## Problem details
Format the material below as a JSON list of strings with one string per line, skipping blank lines and leaving out the pictures.

## Data records

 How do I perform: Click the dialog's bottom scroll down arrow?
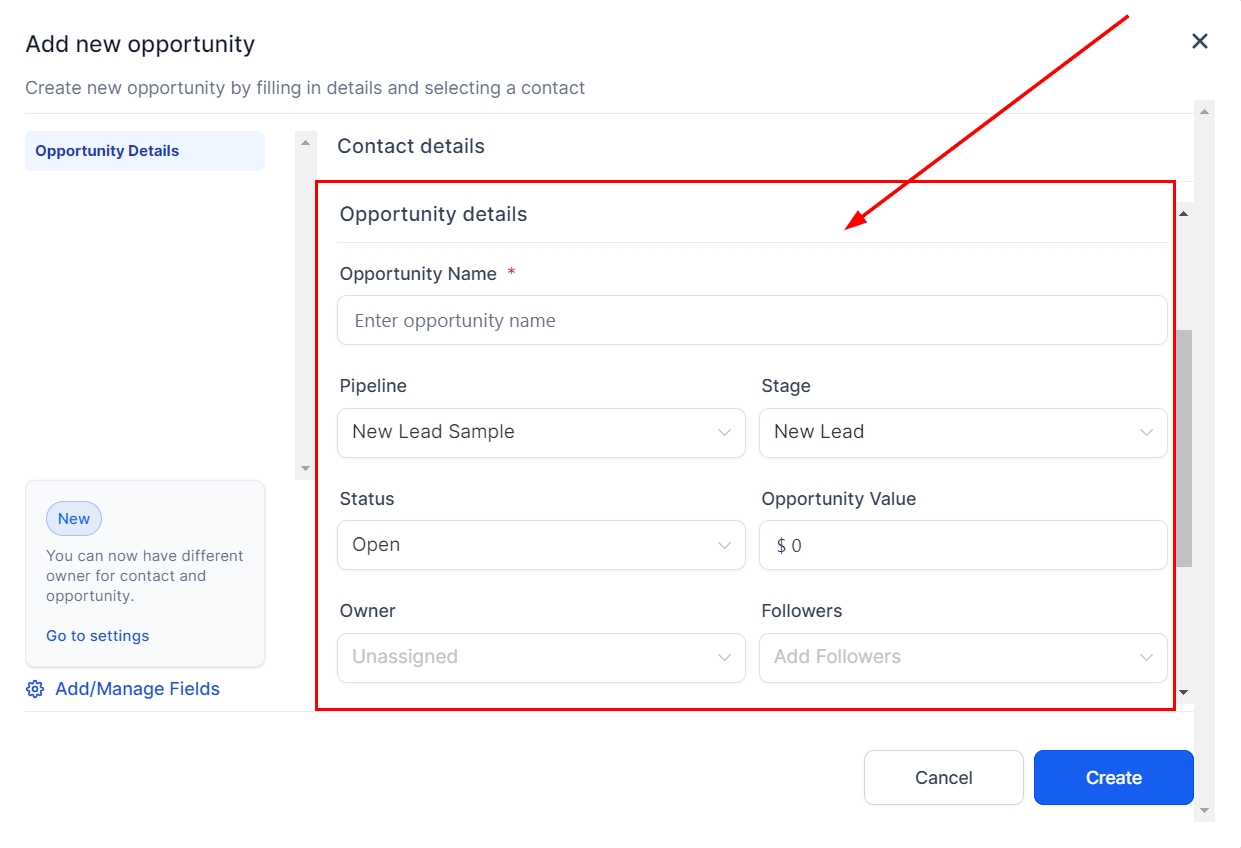click(1204, 810)
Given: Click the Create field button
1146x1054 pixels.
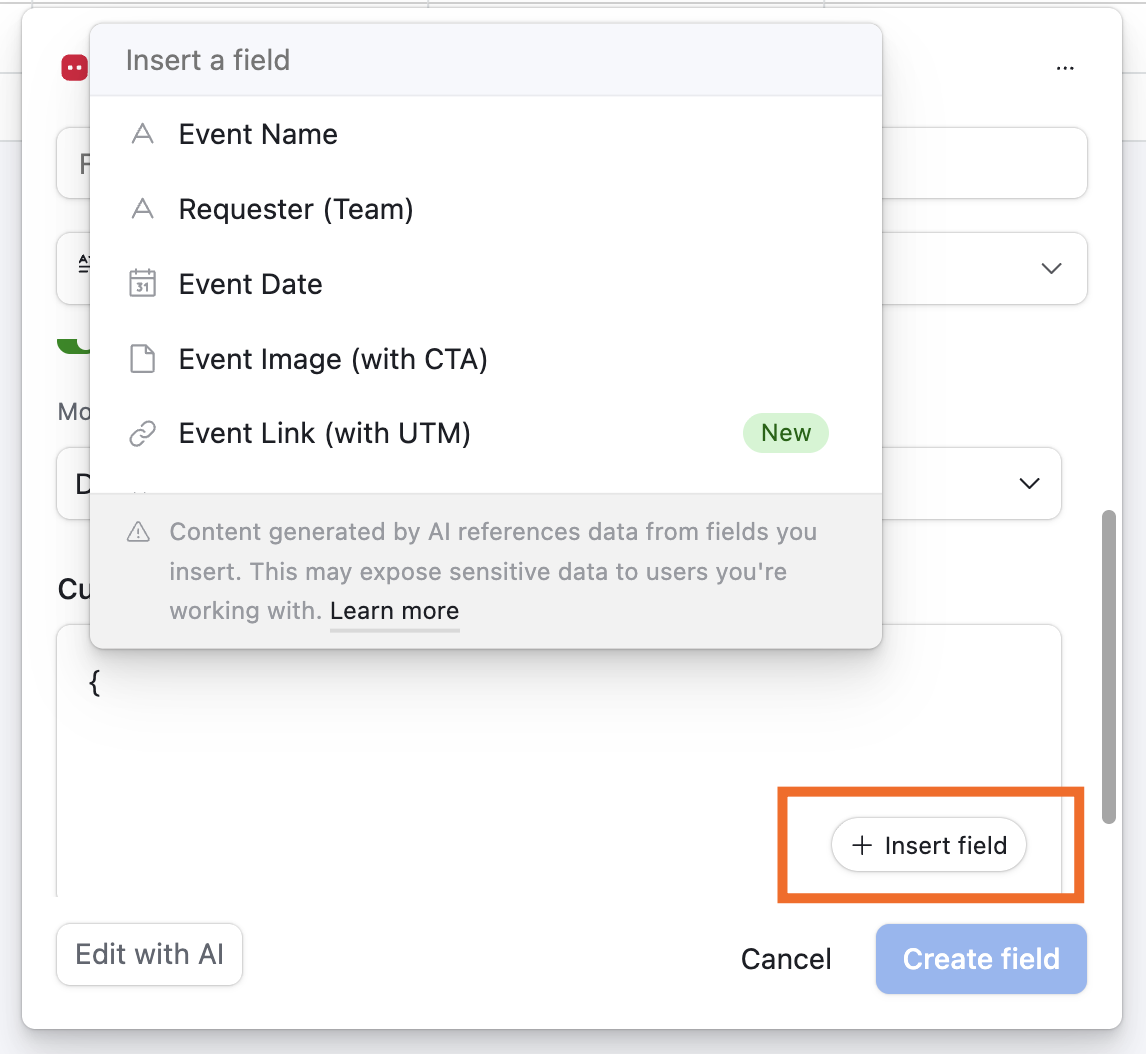Looking at the screenshot, I should [x=981, y=958].
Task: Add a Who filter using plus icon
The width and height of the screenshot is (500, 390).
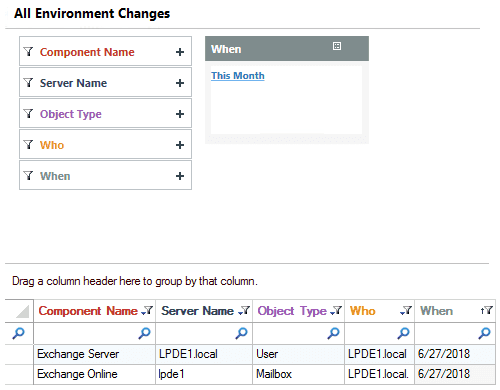Action: point(180,145)
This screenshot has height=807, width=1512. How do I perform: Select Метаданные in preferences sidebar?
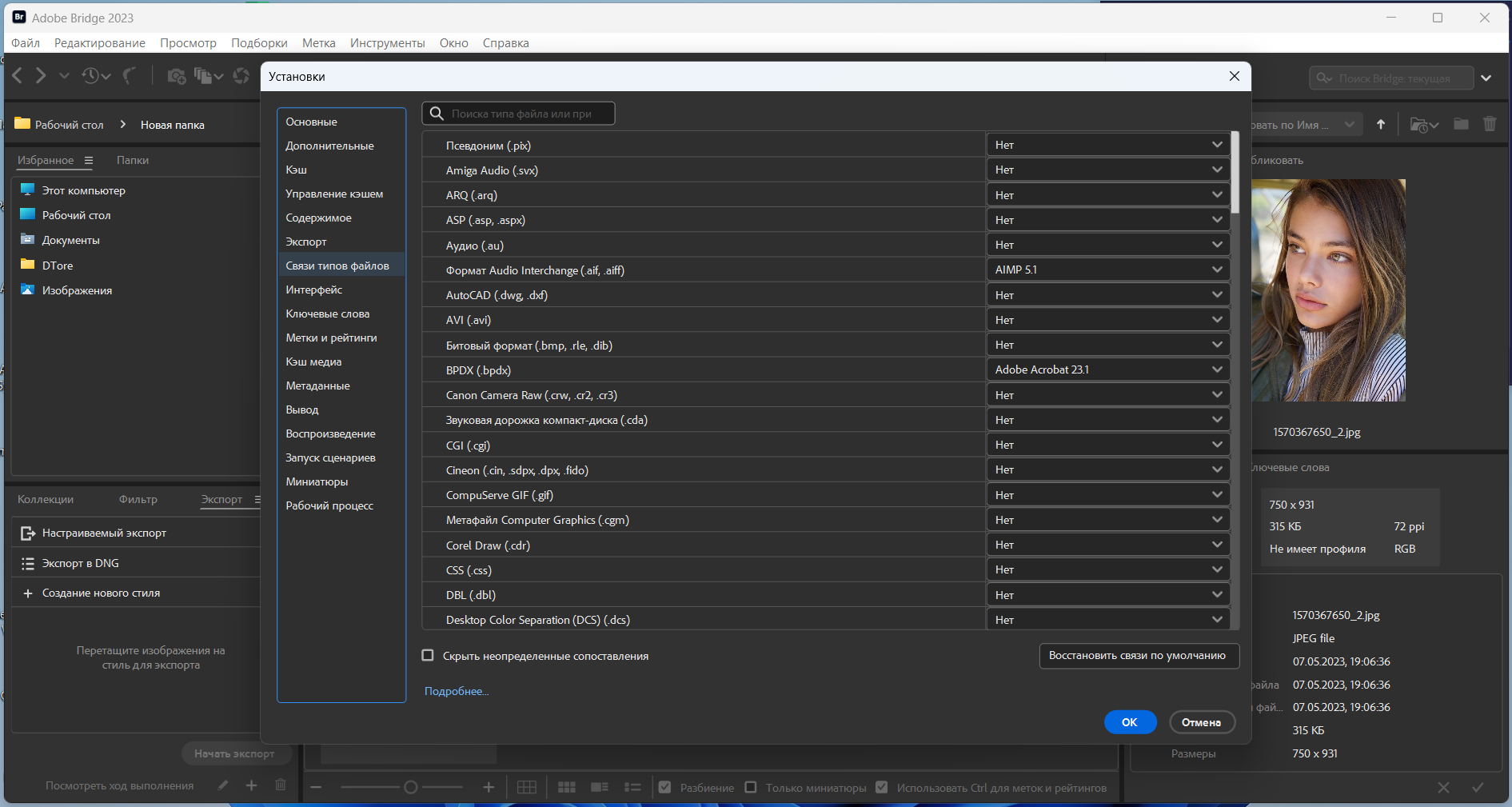(318, 386)

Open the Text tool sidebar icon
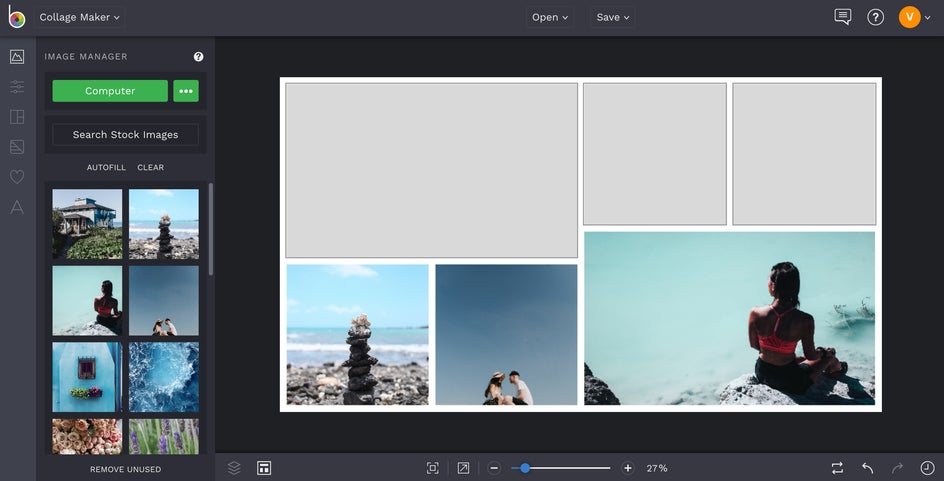[17, 207]
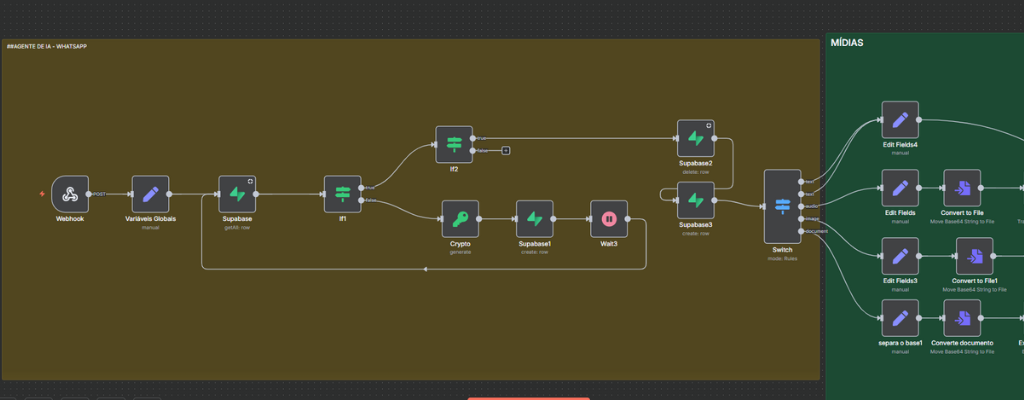Open the Variáveis Globais edit node
Image resolution: width=1024 pixels, height=400 pixels.
150,194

## Response to the exercise
[
  " How do I perform: Click the dialog's bottom scroll down arrow?",
  "click(1204, 810)",
  "Given: Click the Create field button",
  "1146x1054 pixels.",
  "Looking at the screenshot, I should [x=981, y=958].",
  "Task: Add a Who filter using plus icon",
  "The width and height of the screenshot is (500, 390).",
  "Action: point(180,145)",
  "This screenshot has height=807, width=1512. How do I perform: Select Метаданные in preferences sidebar?",
  "(318, 386)",
  "Open the Text tool sidebar icon",
  "[17, 207]",
  "Open the Variáveis Globais edit node",
  "Image resolution: width=1024 pixels, height=400 pixels.",
  "150,194"
]